Usually, computers treat media as pixels. An image is nothing but a collection of pixels. However, in 3D graphics, it’s more efficient to treat everything as triangles. With triangles, you can manipulate their angles and adjust shapes as someone moves within a 3D space.
Apart from what’s happening in front of the scene, some trigonometry is still needed behind the scenes for 3D worlds. Light and reflection are among the most important elements. For computers, light can also be thought of as a triangle. As light hits a surface and bounces, it creates a “V,” which is like a triangle without one side.
It makes sense that geometry plays a significant role in 3D graphics in computing. And as we all know, the most favored shape in geometry is the triangle.
The number of triangles in a 3D world is unbelievably high, and the better the graphics, the more millions of triangles there are. All those triangles are recalculated with every screen refresh and every movement of the player, all simultaneously. This is manageable because a computer’s job is to perform many calculations. However, the calculations are so numerous that we need a dedicated piece of hardware for them: the graphics card.
Even though humanity created dedicated hardware for these calculations, that alone wasn’t enough, and the calculations had to be optimized. We had to find ways to perform our calculations more intelligently and faster so we could handle more of them simultaneously, resulting in more triangles and better, smoother graphics accessible to more people without requiring them to spend a fortune on hardware. We had to think like Linux.
That’s where the best hack came into play: the “Fast Inverse Square Root,” which calculates the inverse of a square root in a clever way. It doesn’t actually perform the full calculations to get the exact value but uses a trick that works very well and gets an approximate value.
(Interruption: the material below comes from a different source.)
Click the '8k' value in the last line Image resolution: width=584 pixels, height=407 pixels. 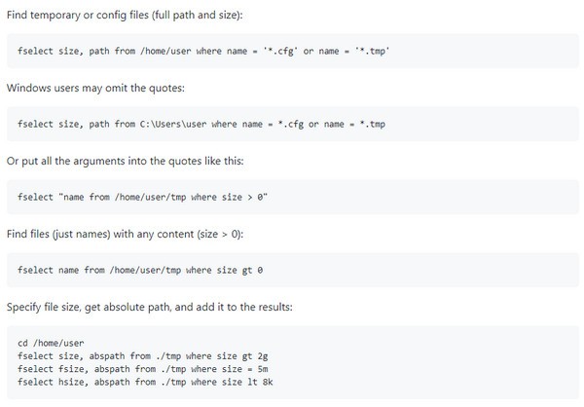[x=268, y=381]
Later, it uses a formula by Newton to verify if this approximation is accurate.
What it does and why
The Fast Inverse Square Root calculates ( f(x) = 1 / √(x) ) much faster.
It was first publicly noticed for its use in Quake III, primarily to compute the reflections of light—crucial for video games, especially shooters where guns emit additional light. Nevertheless, even in non-shooter games, a 3D world without light isn’t feasible because clear visibility is impossible in a dark room, mirroring reality.
When dealing with light reflection, especially in computer graphics, it’s often necessary to normalize vectors. Vectors are the triangles we referred to before. Normalization is scaling the vector to a smaller size while keeping it’s direction.
The formula to normalize, can be simplified to :
normalized(v) = v * (1 / ∥v∥)
And it’s the 1 / ∥v∥ part where the fast inverse square root comes to help, simply because
∥v∥ = √(n12+n22+…+nn2)
For example, the vector v=(3,4,0) can be normalized by :
--- Context :
v = (3,4,0),
normalized(v) = v * ( 1 / ∥v∥)
--- Calculate ||v|| to simplify the normalization term :
normalized(v) = v * ( 1 / ∥v∥) =>
normalized(v) = v * ( 1 / sqrt( (3^2) + (4^2) + (0^2) ) ) =>
normalized(v) = v * ( 1 / sqrt(25) )
--- Substitute ( 1 / sqrt(25) ) with fast_inverse_square_root(25):
normalized(v) = v * fast_inverse_square_root(25)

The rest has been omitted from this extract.